» **Exercise requirements**: Once the line with "The width and height of the screenshot is (1071, 670)." is found in the entries below, print it and each following line exactly, stopping after the line with "Task: Open the date range dropdown"; print nothing else.

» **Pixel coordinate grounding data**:

───

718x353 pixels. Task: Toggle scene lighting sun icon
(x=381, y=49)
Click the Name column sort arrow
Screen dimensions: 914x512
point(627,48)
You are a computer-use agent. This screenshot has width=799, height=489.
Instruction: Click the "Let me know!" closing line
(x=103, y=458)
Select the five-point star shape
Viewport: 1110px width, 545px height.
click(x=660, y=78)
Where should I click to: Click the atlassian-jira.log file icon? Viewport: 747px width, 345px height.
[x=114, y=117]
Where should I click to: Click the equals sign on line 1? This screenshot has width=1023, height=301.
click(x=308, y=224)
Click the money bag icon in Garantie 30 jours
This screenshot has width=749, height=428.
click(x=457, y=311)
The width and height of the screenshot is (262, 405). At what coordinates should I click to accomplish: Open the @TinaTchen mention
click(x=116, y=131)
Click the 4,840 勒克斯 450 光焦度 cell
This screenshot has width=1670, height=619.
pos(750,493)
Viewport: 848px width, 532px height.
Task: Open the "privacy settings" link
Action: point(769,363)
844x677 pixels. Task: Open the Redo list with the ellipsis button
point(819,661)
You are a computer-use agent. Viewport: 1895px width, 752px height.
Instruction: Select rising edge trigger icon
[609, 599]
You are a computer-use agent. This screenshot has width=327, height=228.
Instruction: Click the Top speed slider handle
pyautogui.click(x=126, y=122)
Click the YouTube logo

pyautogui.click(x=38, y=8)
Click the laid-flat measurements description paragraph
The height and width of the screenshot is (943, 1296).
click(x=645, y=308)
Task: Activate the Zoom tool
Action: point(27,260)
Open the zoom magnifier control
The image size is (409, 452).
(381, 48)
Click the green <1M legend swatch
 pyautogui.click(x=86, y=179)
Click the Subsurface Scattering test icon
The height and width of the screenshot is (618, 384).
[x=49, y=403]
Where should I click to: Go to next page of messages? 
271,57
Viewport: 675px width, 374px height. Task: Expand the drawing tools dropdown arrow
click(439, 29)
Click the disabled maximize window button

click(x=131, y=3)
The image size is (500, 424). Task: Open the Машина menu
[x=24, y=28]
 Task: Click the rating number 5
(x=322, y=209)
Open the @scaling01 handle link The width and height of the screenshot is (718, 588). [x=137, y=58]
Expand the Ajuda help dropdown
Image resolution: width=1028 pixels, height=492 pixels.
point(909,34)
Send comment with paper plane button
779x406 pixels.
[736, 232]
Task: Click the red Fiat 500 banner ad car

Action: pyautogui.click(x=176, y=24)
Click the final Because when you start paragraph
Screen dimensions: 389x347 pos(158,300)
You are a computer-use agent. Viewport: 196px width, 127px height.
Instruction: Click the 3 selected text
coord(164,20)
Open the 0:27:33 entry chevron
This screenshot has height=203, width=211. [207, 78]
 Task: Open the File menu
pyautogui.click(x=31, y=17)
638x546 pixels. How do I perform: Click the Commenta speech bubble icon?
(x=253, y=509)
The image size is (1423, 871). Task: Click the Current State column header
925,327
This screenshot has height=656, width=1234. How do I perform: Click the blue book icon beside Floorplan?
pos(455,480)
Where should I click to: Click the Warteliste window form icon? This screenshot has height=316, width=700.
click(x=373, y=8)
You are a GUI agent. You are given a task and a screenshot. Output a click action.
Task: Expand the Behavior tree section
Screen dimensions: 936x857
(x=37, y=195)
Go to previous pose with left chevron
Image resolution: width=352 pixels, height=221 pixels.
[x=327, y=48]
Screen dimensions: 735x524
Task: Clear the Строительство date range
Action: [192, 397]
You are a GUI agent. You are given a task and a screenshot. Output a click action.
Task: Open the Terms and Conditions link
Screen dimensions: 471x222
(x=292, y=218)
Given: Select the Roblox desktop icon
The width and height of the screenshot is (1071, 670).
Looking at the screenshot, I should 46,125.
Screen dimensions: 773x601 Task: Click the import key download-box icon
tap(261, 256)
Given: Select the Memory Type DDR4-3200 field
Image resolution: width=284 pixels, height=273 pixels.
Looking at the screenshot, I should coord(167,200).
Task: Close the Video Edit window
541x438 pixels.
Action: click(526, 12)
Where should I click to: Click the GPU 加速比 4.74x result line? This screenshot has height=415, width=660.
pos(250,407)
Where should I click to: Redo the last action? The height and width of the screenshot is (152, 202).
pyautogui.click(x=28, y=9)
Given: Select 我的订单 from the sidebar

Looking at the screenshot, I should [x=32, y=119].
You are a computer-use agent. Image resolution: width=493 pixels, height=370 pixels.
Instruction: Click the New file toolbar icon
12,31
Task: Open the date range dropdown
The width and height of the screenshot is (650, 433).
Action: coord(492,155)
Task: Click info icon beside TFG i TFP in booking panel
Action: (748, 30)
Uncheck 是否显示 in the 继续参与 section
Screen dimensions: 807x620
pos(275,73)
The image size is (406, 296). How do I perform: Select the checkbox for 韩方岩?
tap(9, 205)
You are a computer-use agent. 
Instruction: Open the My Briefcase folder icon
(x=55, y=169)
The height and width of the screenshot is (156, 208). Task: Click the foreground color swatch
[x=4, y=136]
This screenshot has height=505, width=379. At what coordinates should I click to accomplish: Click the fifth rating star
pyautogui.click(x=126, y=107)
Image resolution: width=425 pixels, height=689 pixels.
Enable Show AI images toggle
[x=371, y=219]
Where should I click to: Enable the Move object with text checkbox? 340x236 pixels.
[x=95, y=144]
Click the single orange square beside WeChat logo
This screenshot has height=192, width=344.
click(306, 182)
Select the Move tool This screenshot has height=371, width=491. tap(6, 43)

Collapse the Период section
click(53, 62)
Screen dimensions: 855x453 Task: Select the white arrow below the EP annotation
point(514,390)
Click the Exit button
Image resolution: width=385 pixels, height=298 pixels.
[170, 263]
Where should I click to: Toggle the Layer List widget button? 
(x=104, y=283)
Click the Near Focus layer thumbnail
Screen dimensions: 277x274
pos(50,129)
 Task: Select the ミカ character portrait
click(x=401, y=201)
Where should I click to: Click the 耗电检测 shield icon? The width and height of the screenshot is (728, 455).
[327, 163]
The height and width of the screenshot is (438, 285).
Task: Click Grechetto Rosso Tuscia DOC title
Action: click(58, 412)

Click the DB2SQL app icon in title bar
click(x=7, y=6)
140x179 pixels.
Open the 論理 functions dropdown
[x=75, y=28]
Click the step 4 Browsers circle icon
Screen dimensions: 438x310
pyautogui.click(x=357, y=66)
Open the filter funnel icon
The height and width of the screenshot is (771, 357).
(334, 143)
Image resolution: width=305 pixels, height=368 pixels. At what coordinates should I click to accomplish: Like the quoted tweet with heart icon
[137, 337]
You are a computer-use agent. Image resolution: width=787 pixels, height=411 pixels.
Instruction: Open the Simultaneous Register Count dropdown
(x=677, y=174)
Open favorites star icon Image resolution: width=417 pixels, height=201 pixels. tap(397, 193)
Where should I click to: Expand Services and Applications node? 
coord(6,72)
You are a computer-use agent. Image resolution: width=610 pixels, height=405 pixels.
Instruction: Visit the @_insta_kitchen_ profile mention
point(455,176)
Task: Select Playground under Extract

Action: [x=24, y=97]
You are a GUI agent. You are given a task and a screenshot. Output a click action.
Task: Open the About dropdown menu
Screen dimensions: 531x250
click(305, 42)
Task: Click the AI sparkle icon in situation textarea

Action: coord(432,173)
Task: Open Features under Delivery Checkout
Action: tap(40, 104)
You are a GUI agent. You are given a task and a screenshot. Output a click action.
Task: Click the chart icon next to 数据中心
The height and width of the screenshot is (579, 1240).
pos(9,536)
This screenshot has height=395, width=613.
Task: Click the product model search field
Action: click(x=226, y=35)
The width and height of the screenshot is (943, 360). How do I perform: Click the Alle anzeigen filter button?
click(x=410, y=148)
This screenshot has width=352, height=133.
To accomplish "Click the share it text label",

───

» **Response to the exercise**:
The width and height of the screenshot is (1071, 670).
Looking at the screenshot, I should 46,125.
Screen dimensions: 773x601 Task: Click the import key download-box icon
tap(261, 256)
Given: Select the Memory Type DDR4-3200 field
Image resolution: width=284 pixels, height=273 pixels.
Looking at the screenshot, I should coord(167,200).
Task: Close the Video Edit window
541x438 pixels.
Action: click(526, 12)
Where should I click to: Click the GPU 加速比 4.74x result line? This screenshot has height=415, width=660.
pos(250,407)
Where should I click to: Redo the last action? The height and width of the screenshot is (152, 202).
pyautogui.click(x=28, y=9)
Given: Select 我的订单 from the sidebar

Looking at the screenshot, I should [x=32, y=119].
You are a computer-use agent. Image resolution: width=493 pixels, height=370 pixels.
Instruction: Click the New file toolbar icon
12,31
Task: Open the date range dropdown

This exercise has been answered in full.